Security for 80% of connected devices not in place, says AdaptiveMobile
Mobile network security provider AdaptiveMobile argues that up to 80% of connected devices do not possess sufficient security requirements, with a similar proportion of devices liable to hacks and data breaches.
An excerpt from Gartner’s research report ‘Predict 2016: Security Solution’ says: “[The] security market will continue to evolve alongside new requirements from the Internet of Things, cloud computing and sophisticated targeted attacks.
“Gartner estimates that a new architectural model will evolve, alongside such demands, in which security technology and services will be made available at the device and network layer, characterising the emergence of security solutions made within endpoints, gateways and IoT platform providers,” it adds.
AdaptiveMobile is seeking to provide a solution to this complex issue with NPP6, its converged carrier security platform that offers consistent security across devices, operating system and end-user technical expertise. The company is working towards securing the IoT by integrating the latest data science techniques, machine learning and advanced anomaly detection algorithms, with its threat intelligence services.

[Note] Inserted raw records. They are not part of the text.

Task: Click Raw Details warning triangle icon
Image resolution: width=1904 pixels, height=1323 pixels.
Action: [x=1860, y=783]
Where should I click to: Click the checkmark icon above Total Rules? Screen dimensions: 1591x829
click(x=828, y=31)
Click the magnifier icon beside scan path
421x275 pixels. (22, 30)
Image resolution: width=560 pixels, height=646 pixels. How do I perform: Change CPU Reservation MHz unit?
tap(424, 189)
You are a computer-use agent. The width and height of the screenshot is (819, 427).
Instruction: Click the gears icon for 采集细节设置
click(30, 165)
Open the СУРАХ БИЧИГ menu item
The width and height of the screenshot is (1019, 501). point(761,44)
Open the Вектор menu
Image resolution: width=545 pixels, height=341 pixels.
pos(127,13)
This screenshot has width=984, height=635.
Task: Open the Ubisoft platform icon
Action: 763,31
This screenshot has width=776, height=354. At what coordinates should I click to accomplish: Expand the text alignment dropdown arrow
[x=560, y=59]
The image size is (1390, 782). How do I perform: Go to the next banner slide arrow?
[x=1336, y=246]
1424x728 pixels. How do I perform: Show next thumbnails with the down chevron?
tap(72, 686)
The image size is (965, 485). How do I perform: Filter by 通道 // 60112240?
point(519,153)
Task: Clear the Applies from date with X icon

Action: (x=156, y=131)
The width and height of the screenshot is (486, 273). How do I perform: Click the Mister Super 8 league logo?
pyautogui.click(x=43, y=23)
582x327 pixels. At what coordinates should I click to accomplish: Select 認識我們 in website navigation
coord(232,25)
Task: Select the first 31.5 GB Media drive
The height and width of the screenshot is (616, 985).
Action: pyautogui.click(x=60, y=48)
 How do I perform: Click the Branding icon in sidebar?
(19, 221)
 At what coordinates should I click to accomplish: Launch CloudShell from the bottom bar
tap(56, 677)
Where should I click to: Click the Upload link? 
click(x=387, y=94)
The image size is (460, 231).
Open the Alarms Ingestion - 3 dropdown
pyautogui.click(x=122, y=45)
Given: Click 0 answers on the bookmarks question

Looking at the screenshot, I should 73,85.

AdaptiveMobile’s CTO, Ciaran Bradley, explains: “A new security architecture is required to deal with the increasing connectivity of devices belonging to the Internet of Things. There will be billions of devices connected through IoT – many unable to run traditional endpoint security – and there is no definitive ruling on who has responsibility to enforce this security and who is liable when a vulnerability is exploited.”
He continues: “We need to be able to detect threats at scale – using a combination of lightweight telemetry and anomaly detection to give early indicators of compromise – and then enforce protection at scale. Not only are consumer devices at risk but automotive and industrial categories need to ensure security is a critical consideration – we do not believe this will be solved through current approaches to security, particularly when it comes to legacy systems.”